Can you rescale the part of the items that opens with the line containing "Task: Open the Save to Pocket icon" and closes with the line containing "Action: click(1160, 61)", both ends included? Rewrite those lines in full, requests too, multiplying only the coordinates in the answers by 0.55, rounding to whole numbers with halves going up, and leave the pictures out.

> [Recorded information]
━━━━━━

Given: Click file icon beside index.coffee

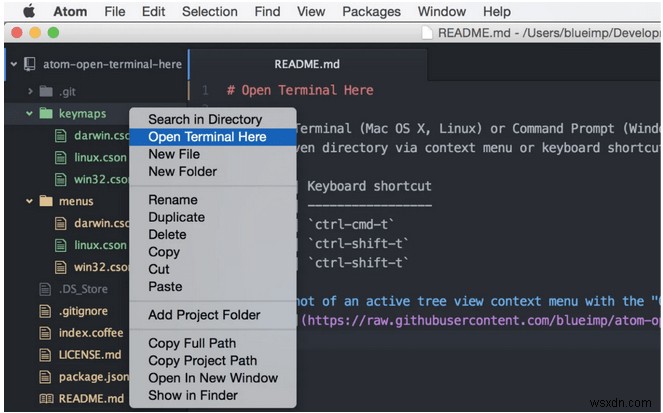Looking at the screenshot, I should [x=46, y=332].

━━━━━━

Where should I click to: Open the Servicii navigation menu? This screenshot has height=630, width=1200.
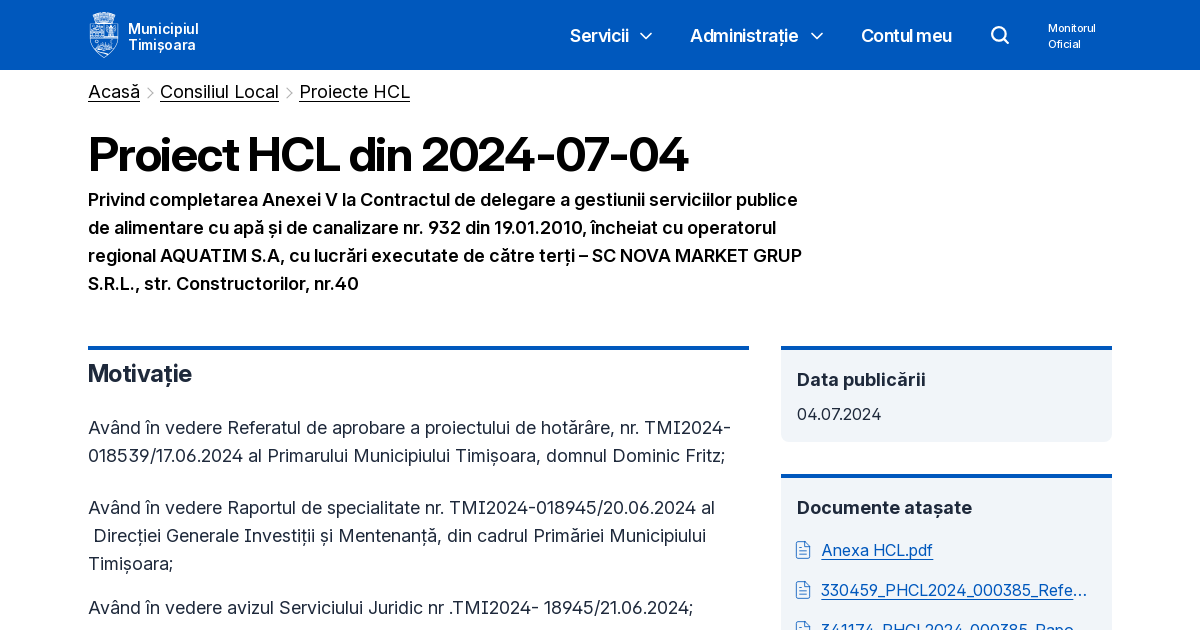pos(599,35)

━━━━━━

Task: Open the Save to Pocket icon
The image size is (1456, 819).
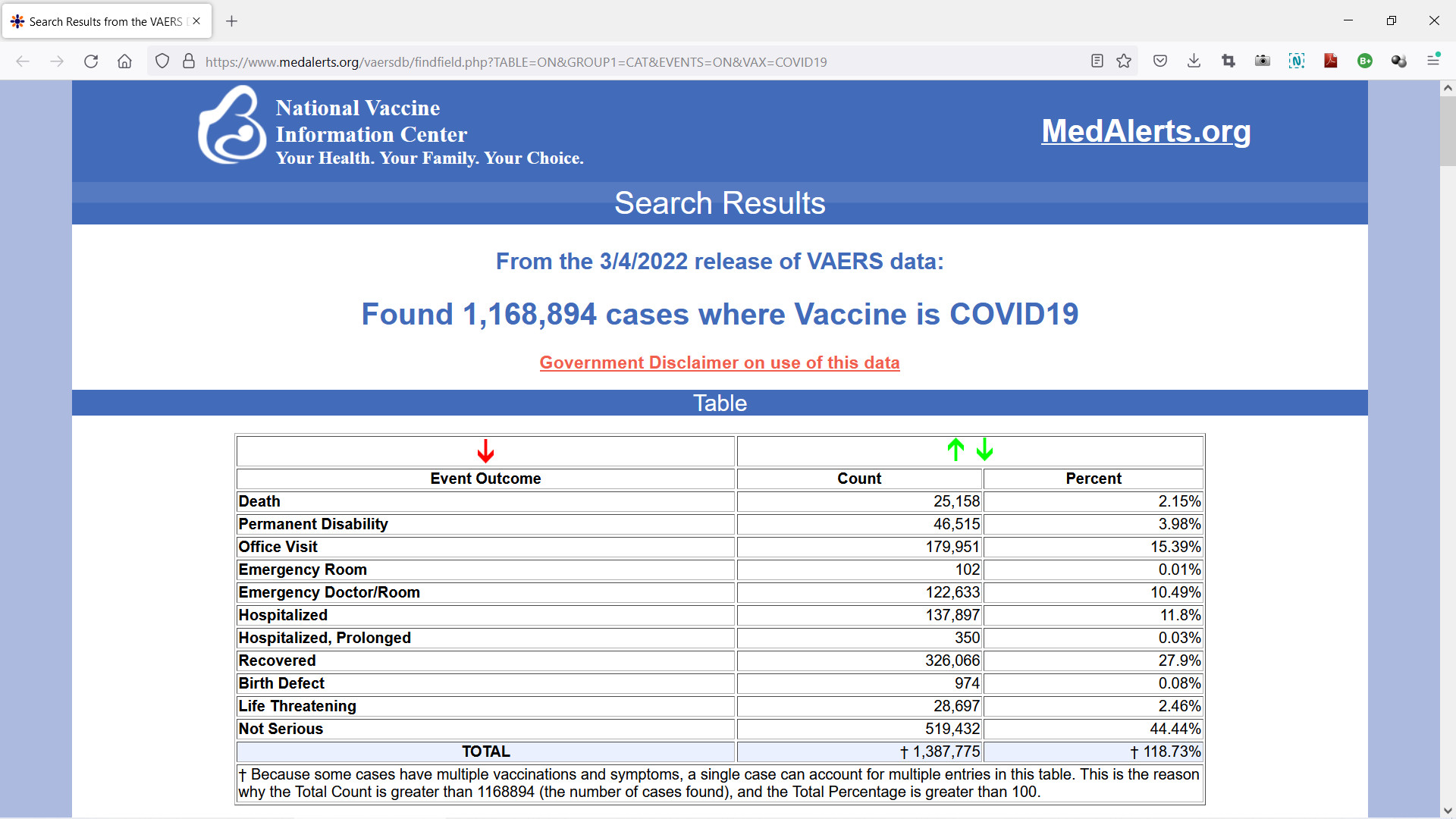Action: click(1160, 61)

━━━━━━

> [Output of the exercise]
Task: Open the Save to Pocket icon
The image size is (1456, 819).
Action: click(638, 34)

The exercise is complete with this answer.